1. Suppose we repeat the birthday attack until we find a collision. Show that the expected number of repetitions is

   $$1\cdot {\displaystyle \frac{1}{2}}+2\cdot {\displaystyle \frac{1}{4}}+3\cdot {\displaystyle \frac{1}{8}}+4\cdot {\displaystyle \frac{1}{16}}+\cdots =2$$

   (one way to evaluate the sum, call it $S$, is to write $S-{\displaystyle \frac{1}{2}}S={\displaystyle \frac{1}{2}}+(2-1){\displaystyle \frac{1}{4}}+(3-2){\displaystyle \frac{1}{8}}+\cdots =1$).

2. Assume that each evaluation of $f$ takes time a constant times $n$. (This is realistic since the inputs needed to find collisions can be taken to have $2n$ bits, for example.) Show that the expected time to find a collision for the function $f$ is a constant times $n{2}^{n/2}$.

3. Show that the expected time to produce the messages $m_0\text{,}{m}_0^{\prime }\text{,}\dots \text{,}{m}_{t-1}\text{,}{m}_{t-1}^{\prime }$ in Section 12.2 is a constant times $tn{2}^{n/2}$.

Suppose we have an iterative hash function, as in Section 11.3, but suppose we adjust the function slightly at each iteration. For concreteness, assume that the algorithm proceeds as follows. There is a compression function $f$ that operates on inputs of a fixed length. There is also a function $g$ that yields outputs of a fixed length, and there is a fixed initial value $IV$. The message is padded to obtain the desired format, then the following steps are performed:

1. Split the message $M$ into blocks $M_1\text{,}{M}_2\text{,}\dots \text{,}{M}_{\ell }$.

2. Let $H_0$ be the initial value $IV$.

3. For $i=1\text{,}2\text{,}\dots \text{,}\ell$, let $H_i=f(H_{i-1}\text{,}{M}_i||g(i))$.

4. Let $H(M)=H_{\ell }$.

Show that the method of Section 12.2 can be used to produce multicollisions for this hash function.

Some of the steps of SRP are similar to the Diffie-Hellman key exchange. Why not use Diffie-Hellman to log in, using the following protocol? Alice and the server use Diffie-Hellman to establish a key $K$. Or they could use a public key method to transmit a secret key $K$ from the server to Alice. Then they use $K$, along with a symmetric system such as AES, to submit Alice’s password $P$. Finally, the hash of the password is compared to what is stored in the computer’s password file.

1. Show how Eve can do an intruder-in-the-middle attack and obtain Alice’s password.

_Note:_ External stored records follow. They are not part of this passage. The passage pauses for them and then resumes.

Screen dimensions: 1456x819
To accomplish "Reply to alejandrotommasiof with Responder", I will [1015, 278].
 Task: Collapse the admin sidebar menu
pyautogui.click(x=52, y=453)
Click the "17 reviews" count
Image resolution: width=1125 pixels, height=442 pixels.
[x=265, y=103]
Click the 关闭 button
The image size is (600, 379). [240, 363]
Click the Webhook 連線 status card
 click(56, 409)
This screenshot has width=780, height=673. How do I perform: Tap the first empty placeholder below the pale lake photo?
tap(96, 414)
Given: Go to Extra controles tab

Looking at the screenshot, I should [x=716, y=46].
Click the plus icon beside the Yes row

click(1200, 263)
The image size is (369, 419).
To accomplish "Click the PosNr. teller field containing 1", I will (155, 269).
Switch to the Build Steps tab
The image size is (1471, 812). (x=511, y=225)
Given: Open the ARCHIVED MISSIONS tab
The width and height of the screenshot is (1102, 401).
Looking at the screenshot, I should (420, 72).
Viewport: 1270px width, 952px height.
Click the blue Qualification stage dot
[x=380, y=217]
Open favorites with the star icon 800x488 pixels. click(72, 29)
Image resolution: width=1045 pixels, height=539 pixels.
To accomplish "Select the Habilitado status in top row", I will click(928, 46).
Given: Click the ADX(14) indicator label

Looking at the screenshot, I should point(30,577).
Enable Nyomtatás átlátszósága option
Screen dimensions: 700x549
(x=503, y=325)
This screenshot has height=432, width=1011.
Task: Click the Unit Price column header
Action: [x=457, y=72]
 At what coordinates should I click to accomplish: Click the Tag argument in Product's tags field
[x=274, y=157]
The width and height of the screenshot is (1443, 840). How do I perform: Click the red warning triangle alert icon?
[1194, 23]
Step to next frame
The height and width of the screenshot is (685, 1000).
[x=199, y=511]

2. In order to avoid the attack in part (a), Alice and the server decide that Alice should send the hash of her password. Show that if Eve uses an intruder-in-the-middle attack, then she can log in to the server, pretending to be Alice.

3. Alice and the server have another idea. The server sends Alice a random $r$ and Alice sends $H(r||P)$ to the server. Show how Eve can use an intruder-in-the-middle-attack to log in as Alice.

Suppose that in SRP, the number $u$ is chosen randomly by the server and sent to Alice at the same time that $s$ is sent. Suppose Eve has obtained $v$ from the server’s password file. Eve chooses a random $a$, computes $A\equiv g^a{v}^{-u}$ mod $p$, and sends this value of $A$ to the server. Then Eve computes $S$ as $(B-3v{)}^a$ mod $p$. Show that these computations appear to be valid to the server, so Eve can log in as Alice.